## Data Reader

In [1]:
from typing import Iterator, List, Dict
import torch
import torch.optim as optim
import numpy as np

from allennlp.data.dataset_readers import DatasetReader

from allennlp.data import Instance
from allennlp.data.fields import TextField, LabelField, SequenceLabelField

from allennlp.data.token_indexers import TokenIndexer, SingleIdTokenIndexer, TokenCharactersIndexer
from allennlp.data.tokenizers import Token

import glob
import os
import unicodedata
import string

Better speed can be achieved with apex installed from https://www.github.com/nvidia/apex.


In [2]:
import allennlp
allennlp.__version__

'0.8.3'

In [3]:
class NameDataReader(DatasetReader):
    def __init__(self, token_indexers: Dict[str, TokenIndexer] = None,
                char_indexers: Dict[str, TokenCharactersIndexer] = None) -> None:
        super().__init__(lazy=False)
        self.token_indexers = token_indexers or {"tokens": SingleIdTokenIndexer()}
        self.char_indexers = char_indexers or {"token_characters": TokenCharactersIndexer()}
        self.all_letters = string.ascii_letters + " .,;'"
        #the category_lines dictionary, a list of names per language
        self.category_lines = {}
        self.all_categories = []
        self.n_categories = None
        
    # Turn a Unicode string to plain ASCII
    def unicodeToAscii(self, s:str) -> str:
        return ''.join(
            c for c in unicodedata.normalize('NFD', s)
            if unicodedata.category(c) != 'Mn'
            and c in self.all_letters)
    
    # Read a file and split into lines
    def readLines(self, filename:str) -> str:
        lines = open(filename, encoding='utf-8').read().strip().split('\n')
        return [self.unicodeToAscii(line) for line in lines]
    
    #convert inputs corresponding to training example to Instance
    def toInstance(self, names: List[str], categories: List[str] = None) -> Instance:
        token_field = TextField([Token(nm) for nm in names], self.token_indexers)
        
        fields = {"tokens": token_field}
        
        fields["token_characters"] = TextField([Token(nm) for nm in names], self.char_indexers)
        
        if categories:
            fields["labels"] = SequenceLabelField(labels=categories, sequence_field = token_field)
        return Instance(fields)

    #takes a filename and produces a stream of Instances (random training examples)
    def _read(self, file_path: str) -> Iterator[Instance]:
        filenames = glob.glob(file_path)

        for f in filenames:
            category = os.path.splitext(os.path.basename(f))[0]
            self.all_categories.append(category)
            lines = self.readLines(f)
            self.category_lines[category] = lines
        self.n_categories = len(self.all_categories)
        
        name_and_category = []
        for cat in self.all_categories:
            for name in self.category_lines[cat]:
                name_and_category.append((name,cat))
                
        np.random.shuffle(name_and_category)
        
        step = 10
        
        for i in range(0,len(name_and_category),step):
            yield self.toInstance([n[0] for n in name_and_category[i:i+step]], 
                                  [n[1] for n in name_and_category[i:i+step]])
        



#### Read data

In [4]:
data_reader = NameDataReader()



In [5]:
data = data_reader.read('data/names/*.txt')

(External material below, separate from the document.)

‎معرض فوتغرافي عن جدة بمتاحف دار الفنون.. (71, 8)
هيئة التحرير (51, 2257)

2008it [00:00, 6224.36it/s]


In [6]:
data[0].fields['labels'].labels

['Korean',
 'Arabic',
 'Russian',
 'Russian',
 'Russian',
 'English',
 'Russian',
 'Russian',
 'Russian',
 'Russian']

## Model

In [7]:
from allennlp.data.vocabulary import Vocabulary
from allennlp.models import Model
from allennlp.training.metrics import CategoricalAccuracy
from allennlp.modules.text_field_embedders import TextFieldEmbedder, BasicTextFieldEmbedder
from allennlp.modules.token_embedders import Embedding
from allennlp.modules.seq2seq_encoders import Seq2SeqEncoder, PytorchSeq2SeqWrapper
from allennlp.nn.util import get_text_field_mask
from allennlp.data.iterators import BucketIterator
from sklearn.model_selection import train_test_split
from allennlp.training.trainer import Trainer
from allennlp.nn.util import get_text_field_mask, sequence_cross_entropy_with_logits
from tqdm import tqdm_notebook as tqdm
from allennlp.modules.seq2vec_encoders import PytorchSeq2VecWrapper
from allennlp.modules.token_embedders.token_characters_encoder import TokenCharactersEncoder

In [8]:
vocab = Vocabulary.from_instances(data)

100%|██████████| 2008/2008 [00:00<00:00, 7287.81it/s]


In [9]:
vocab

Vocabulary with namespaces:  tokens, Size: 17424 || token_characters, Size: 57 || labels, Size: 18 || Non Padded Namespaces: {'*tags', '*labels'}

In [10]:
class NameNet(Model):
    def __init__(self,
                 word_embeddings: TextFieldEmbedder,
                 encoder: Seq2SeqEncoder,
                 vocab: Vocabulary) -> None:
        super().__init__(vocab)
        self.word_embeddings = word_embeddings
        self.encoder = encoder
        self.hidden2tag = torch.nn.Linear(in_features=encoder.get_output_dim(),
                                          out_features=vocab.get_vocab_size('labels'))
        self.accuracy = CategoricalAccuracy()
        
    def forward(self,
               tokens: Dict[str, torch.Tensor],
               token_characters: Dict[str, torch.Tensor],
               labels: torch.Tensor = None) -> torch.Tensor:
        
        mask = get_text_field_mask(tokens)
        
        embeddings = self.word_embeddings({**tokens,**token_characters})
        
        encoder_out = self.encoder(embeddings, mask)
        
        tag_logits = self.hidden2tag(encoder_out)
        
        output = {"tag_logits": tag_logits}
        
        if labels is not None:
            self.accuracy(tag_logits, labels, mask)
            output["loss"] = sequence_cross_entropy_with_logits(tag_logits, labels, mask)

        return output
    
    def get_metrics(self, reset: bool = False) -> Dict[str, float]:
        return {"accuracy": self.accuracy.get_metric(reset)}

#### Training the model

In [11]:
train, val = train_test_split(data,test_size=0.2, random_state=100)

In [12]:
CHAR_EMB_DIM = 5
WORD_EMB_DIM = 5
EMBEDDING_DIM = 10
HIDDEN_DIM = 10

In [13]:
char_encoder = PytorchSeq2VecWrapper(torch.nn.RNN(CHAR_EMB_DIM, CHAR_EMB_DIM, batch_first=True))
token_char_embedding = Embedding(num_embeddings=vocab.get_vocab_size('token_characters'),
                            embedding_dim=WORD_EMB_DIM)
char_embeddings = TokenCharactersEncoder(token_char_embedding, char_encoder)
token_embedding = Embedding(num_embeddings=vocab.get_vocab_size('tokens'),
                            embedding_dim=WORD_EMB_DIM)
word_embeddings = BasicTextFieldEmbedder({"tokens": token_embedding, "token_characters": char_embeddings})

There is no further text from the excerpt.